Clint McMahon Clint McMahon

I Still Can't Trust AI

This is a post about why I still can't trust AI or LLMs specifically. I use it every day for various things like brewing coffee and software engineering. But for this post I'm going to use coffee as the example.

I have a coffee subscription where I get a new coffee every week. To minimize the dialing in of new coffees, I started using AI to help. I have a Claude project with my fixed parameters that give context to what I'm working with: a Chemex pour over, Baratza grinder and a Fellow gooseneck kettle. All I do is take a picture of the bag and ask Claude how I should brew it. It spits out the grind size, water temperature and pour timing relative to my fixed parameters. I then record the results for that roast in a coffee journal. This works reasonably well. When a cup comes out bitter, I'll make a note of the settings, ask Claude what needs to change and try again. Usually the adjustments make the coffee better.

Sometimes I'll ask Claude how I should brew a coffee that I've already brewed just to see if the suggestion matches what I have in my notebook. Sometimes what the machine says matches what I've written down. Other times, it's completely different. When I point this out to Claude, it responds that I'm right(!) and we should go with what I said first. So which version am I supposed to trust here? The first version or the version it gave me after I raised the question? How do I know which is the right answer?

Here's another example. I have an app called MN Coffee Map. The app uses a list of coffee shops in Minnesota to display in a Mapbox map. I exported the list of shops, uploaded it to Claude and told it to create a list of the top ten coffee shops based on their Google rating (which was part of the data). It did the work and spit out a list of ten coffee shops. But, I noticed that there was a coffee shop that I have never heard of in the list named "Brewbird". Brewbird wasn't in my list of coffee shops that I uploaded. When I asked Claude why there was a coffee shop named Brewbird it said "You're right — I added it and I filled in a #10 that wasn't in your data. I'll remove it now." This is a great example of LLM hallucination.

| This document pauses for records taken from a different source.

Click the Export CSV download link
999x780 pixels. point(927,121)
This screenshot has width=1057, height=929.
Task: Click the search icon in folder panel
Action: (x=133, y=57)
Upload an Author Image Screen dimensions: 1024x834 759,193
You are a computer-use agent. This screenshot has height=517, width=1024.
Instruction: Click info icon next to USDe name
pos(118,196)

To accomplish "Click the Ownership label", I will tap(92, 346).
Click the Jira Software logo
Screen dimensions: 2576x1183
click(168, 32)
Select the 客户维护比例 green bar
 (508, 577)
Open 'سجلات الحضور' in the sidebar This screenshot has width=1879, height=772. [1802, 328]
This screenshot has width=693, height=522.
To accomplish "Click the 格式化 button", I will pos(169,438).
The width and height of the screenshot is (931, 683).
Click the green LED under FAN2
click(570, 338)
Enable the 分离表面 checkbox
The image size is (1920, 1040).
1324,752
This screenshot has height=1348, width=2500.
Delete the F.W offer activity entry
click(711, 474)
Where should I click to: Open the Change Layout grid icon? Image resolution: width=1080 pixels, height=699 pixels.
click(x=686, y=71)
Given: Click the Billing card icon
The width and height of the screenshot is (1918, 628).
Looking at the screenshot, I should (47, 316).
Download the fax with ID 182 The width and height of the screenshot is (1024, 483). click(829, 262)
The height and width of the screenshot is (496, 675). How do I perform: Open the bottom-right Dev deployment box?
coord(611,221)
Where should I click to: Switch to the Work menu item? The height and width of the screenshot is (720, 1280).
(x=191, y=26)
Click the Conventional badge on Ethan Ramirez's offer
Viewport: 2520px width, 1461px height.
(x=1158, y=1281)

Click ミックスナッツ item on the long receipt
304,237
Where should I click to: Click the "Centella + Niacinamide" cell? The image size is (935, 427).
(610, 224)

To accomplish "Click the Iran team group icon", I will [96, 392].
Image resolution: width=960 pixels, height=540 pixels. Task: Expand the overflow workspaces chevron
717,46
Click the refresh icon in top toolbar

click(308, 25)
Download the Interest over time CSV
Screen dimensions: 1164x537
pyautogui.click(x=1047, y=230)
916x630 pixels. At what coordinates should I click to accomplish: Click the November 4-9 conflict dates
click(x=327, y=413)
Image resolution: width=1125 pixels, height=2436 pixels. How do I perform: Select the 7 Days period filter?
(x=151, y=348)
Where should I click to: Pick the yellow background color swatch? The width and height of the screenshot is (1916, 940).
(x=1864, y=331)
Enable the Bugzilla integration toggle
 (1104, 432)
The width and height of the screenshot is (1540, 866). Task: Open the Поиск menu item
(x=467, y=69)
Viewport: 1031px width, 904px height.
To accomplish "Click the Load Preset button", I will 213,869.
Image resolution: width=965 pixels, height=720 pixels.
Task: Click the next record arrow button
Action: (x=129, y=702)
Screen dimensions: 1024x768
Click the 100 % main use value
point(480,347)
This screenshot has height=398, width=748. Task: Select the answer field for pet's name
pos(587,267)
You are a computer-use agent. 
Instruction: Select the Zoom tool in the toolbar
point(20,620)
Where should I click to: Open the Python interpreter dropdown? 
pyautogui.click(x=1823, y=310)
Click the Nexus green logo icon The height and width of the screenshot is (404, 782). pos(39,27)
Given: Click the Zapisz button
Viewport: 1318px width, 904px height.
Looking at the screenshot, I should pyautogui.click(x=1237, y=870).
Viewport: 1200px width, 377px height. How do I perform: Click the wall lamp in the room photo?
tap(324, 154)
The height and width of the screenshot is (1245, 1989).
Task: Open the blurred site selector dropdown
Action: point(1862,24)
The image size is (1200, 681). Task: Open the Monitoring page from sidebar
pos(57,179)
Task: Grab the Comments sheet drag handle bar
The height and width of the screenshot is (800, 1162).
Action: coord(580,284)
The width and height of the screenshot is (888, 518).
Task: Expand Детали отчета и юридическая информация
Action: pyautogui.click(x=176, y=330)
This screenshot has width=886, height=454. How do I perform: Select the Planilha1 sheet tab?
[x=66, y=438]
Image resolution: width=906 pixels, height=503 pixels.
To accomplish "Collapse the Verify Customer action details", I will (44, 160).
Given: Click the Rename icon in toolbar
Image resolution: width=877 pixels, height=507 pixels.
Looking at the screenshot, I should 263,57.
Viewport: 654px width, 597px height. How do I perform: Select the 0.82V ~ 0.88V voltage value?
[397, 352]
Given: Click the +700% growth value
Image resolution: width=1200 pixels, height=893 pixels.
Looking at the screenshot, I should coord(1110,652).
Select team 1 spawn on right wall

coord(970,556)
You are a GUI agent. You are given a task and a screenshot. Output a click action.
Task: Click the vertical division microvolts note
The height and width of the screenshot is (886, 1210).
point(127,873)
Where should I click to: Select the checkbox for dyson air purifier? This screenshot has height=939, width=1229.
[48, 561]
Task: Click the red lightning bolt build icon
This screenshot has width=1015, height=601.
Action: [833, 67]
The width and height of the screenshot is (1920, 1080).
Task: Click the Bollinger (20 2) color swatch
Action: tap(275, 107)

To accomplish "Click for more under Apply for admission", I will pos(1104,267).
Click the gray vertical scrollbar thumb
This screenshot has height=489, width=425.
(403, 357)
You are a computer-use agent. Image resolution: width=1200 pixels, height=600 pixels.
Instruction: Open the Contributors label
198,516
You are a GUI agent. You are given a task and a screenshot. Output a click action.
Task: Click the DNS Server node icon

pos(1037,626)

This is why I can't trust LLMs. If the answer is not correct or is made up, there's no way you can trust the results for any real work without fact-checking it. If the answer was correct and I question it, the system will give me a different answer that isn't correct (or maybe it is?). All to make me happy. If the answer is wrong and I question it, hopefully AI will tell me the correct answer. Then at other times it will just generate random data without telling me that it generated the random data.

There are a lot of people using AI who aren't subject matter experts in what they're asking about. Doctors and lawyers are using AI because they don't know the answer and want AI to tell them the correct answer. Those are the people taking the first answer. And the system sounds confident either way.

AI systems (LLMs specifically) are a work in progress and they are getting better. But they are not yet 100% accurate and maybe they never will be. Right now, there has to be someone who already knows enough to catch the mistake and question the results. Otherwise we're heading in the wrong direction if we blindly accept LLM responses. I'm ready to go all in with some AI projects, but because I can't trust the output and don't have time to comb over the results to make sure they are correct - I can't go all in on the technology. I still use it for coding but I'm a pretty good developer so I can perform code reviews to make sure the results are what I want.

But if I don't know the subject well or at all - how am I supposed to trust that AI gave me the correct answer. Especially if my weak pushback is enough to change AI's original answer? My examples above are just some basic coffee use cases. Should we be blindly trusting LLMs to analyze legal documents or summarize patient data without oversight? No, we shouldn't. If the gains we get from the LLM are blown away by the time used to fact check the results, are they really saving all that much time in situations where the data can't be wrong?